Stock Performance Boosted by India Expansion
Tesla’s share price advanced after the company confirmed an aggressive push into India’s growing electric vehicle sector. The strategy includes building a local charging network and leveraging government incentives aimed at EV adoption. Analysts view the move as a way to tap into a youthful, increasingly affluent market.
The stock’s recent uptick also aligns with broader market momentum, with technical indicators showing a short-term breakout and strong buying pressure.
Key Executive Leaves After Nearly a Decade
Piero Landolfi, Tesla’s director of service for the North American market, has resigned after nearly nine years. He will join Nimble, a company specializing in AI-driven robotics and autonomous e-commerce technology, as senior vice president of operations.
His departure adds to a string of recent high-level exits, including former North American sales head Troy Jones, manufacturing leader Omead Afshar, Optimus robotics project chief Milan Kovac, battery executive Vineet Mehta, and software head David Lau.
Ongoing Operational and Financial Pressures
Tesla recently reported its largest quarterly sales decline in over a decade, alongside profits that fell short of Wall Street expectations.

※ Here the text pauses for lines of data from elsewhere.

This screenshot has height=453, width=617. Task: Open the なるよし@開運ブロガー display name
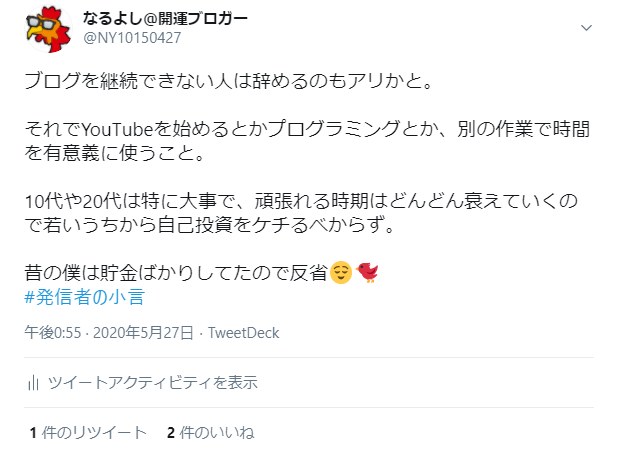coord(165,18)

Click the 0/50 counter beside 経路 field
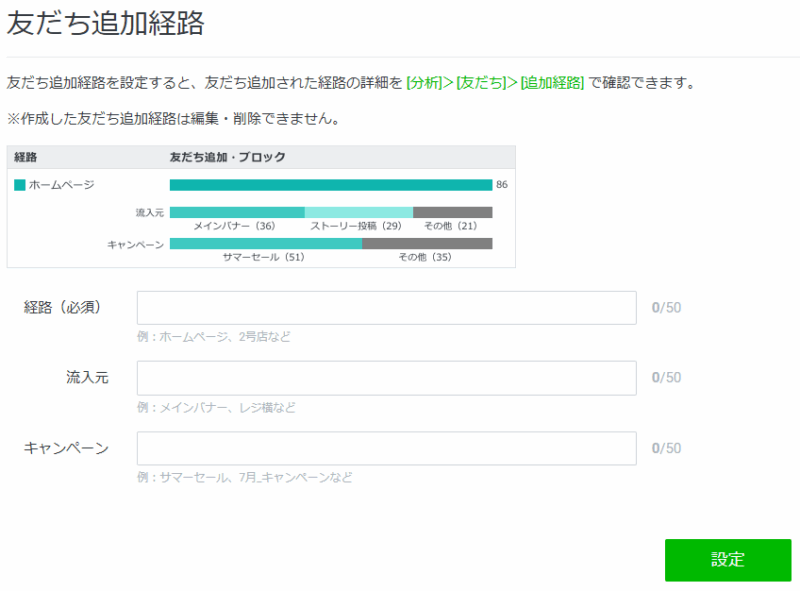[666, 308]
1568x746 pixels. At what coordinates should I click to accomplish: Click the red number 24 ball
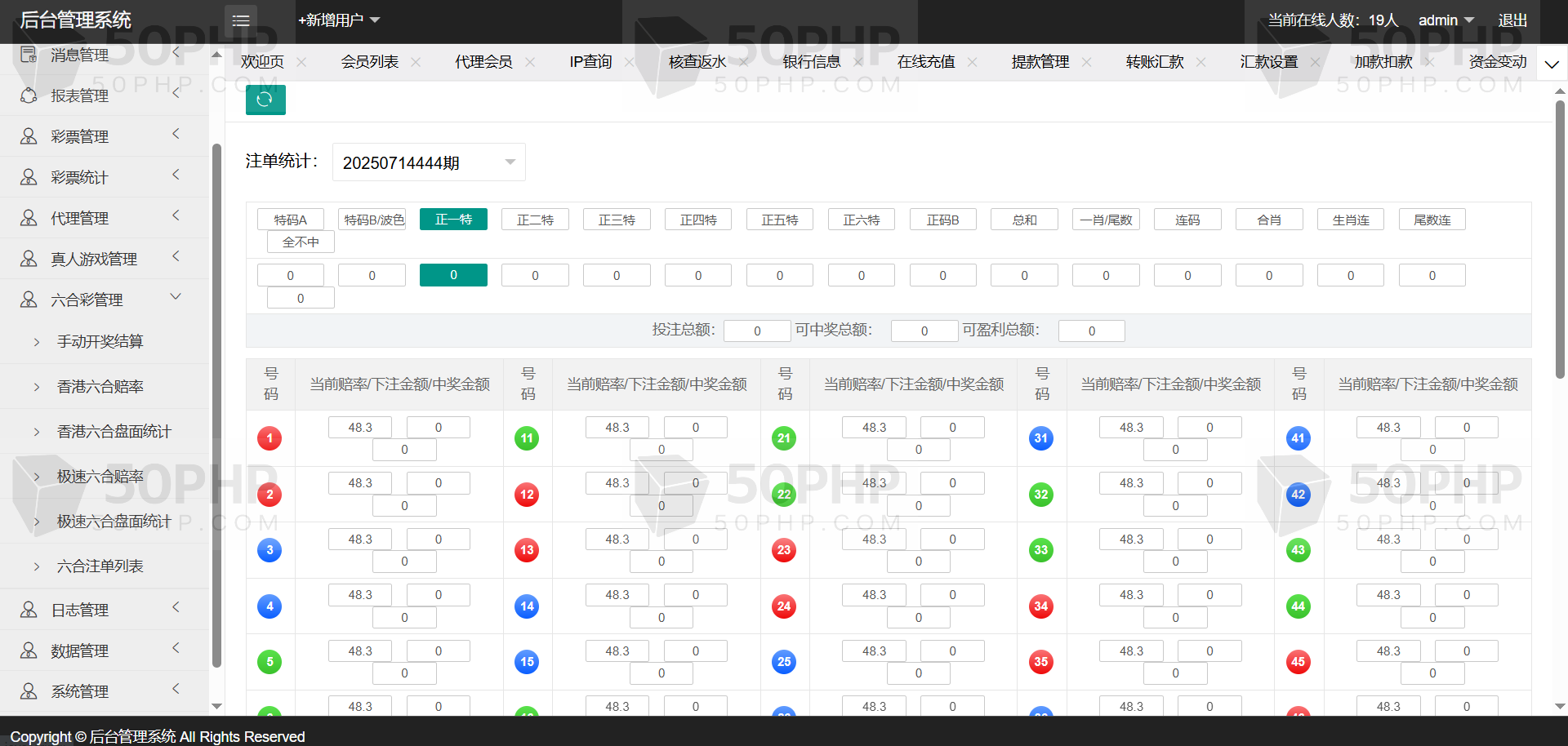[x=783, y=606]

Vehicle manufacturing margins were stronger than anticipated, but CEO Elon Musk warned that reduced federal EV incentives could impact results in the coming quarters.
Musk remains optimistic about long-term revenue growth from self-driving software and related services, with significant gains projected beginning in late 2026.
Analyst Outlook and Price Targets
Wall Street sentiment toward Tesla remains mixed. Over the past three months, analysts have issued:
- 14 Buy ratings
- 15 Hold ratings
- 8 Sell ratings
The average price target stands at $307.23, representing a potential 9.7% downside from current levels.